Odpowiedź:
[tex]\huge\boxed{\lim\limits_{n\to\infty}\dfrac{(3n+1)^2(n-1)^2}{(3-2n^2)^2}=\dfrac{9}{4}}[/tex]
Szczegółowe wyjaśnienie:
[tex]\lim\limits_{n\to\infty}\dfrac{(3n+1)^2(n-1)^2}{(3-2n^2)^2}=\lim\limits_{n\to\infty}\dfrac{(9n^2+6n+1)(n^2-2n+1)}{9-12n^2+4n^4}\\\\=\lim\limits_{n\to\infty}\dfrac{9n^4-18n^3+9n^2+6n^3-12n^2+6n+n^2-2n+1}{9-12n^2+4n^4}\\\\=\lim\limits_{n\to\infty}\dfrac{9n^4-12n^3-2n^2+4n+1}{9-12n^2+4n^4}=\lim\limits_{n\to\infty}\dfrac{n^4\!\!\!\!\!\!\diagup\left(9-\frac{12}{n}-\frac{2}{n^2}+\frac{4}{n^3}+\frac{1}{n^4}\right)}{n^4\!\!\!\!\!\!\diagup\left(\frac{9}{n^4}-\frac{12}{n^2}+4\right)}=\dfrac{9}{4}[/tex]

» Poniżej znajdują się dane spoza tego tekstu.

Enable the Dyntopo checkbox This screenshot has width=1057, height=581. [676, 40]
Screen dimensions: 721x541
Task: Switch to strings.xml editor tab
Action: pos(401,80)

[tex]-\dfrac{12}{n}\xrightarrow{n\to\infty}0\\\\-\dfrac{2}{n^2}\xrightarrow{n\to\infty}0\\\\\dfrac{4}{n^3}\xrightarrow{n\to\infty}0\\\\\dfrac{1}{n^4}\xrightarrow{n\to\infty}0\\\\\dfrac{9}{n^4}\xrightarrow{n\to\infty}0\\\\-\dfrac{12}{n^2}\xrightarrow{n\to\infty}0[/tex]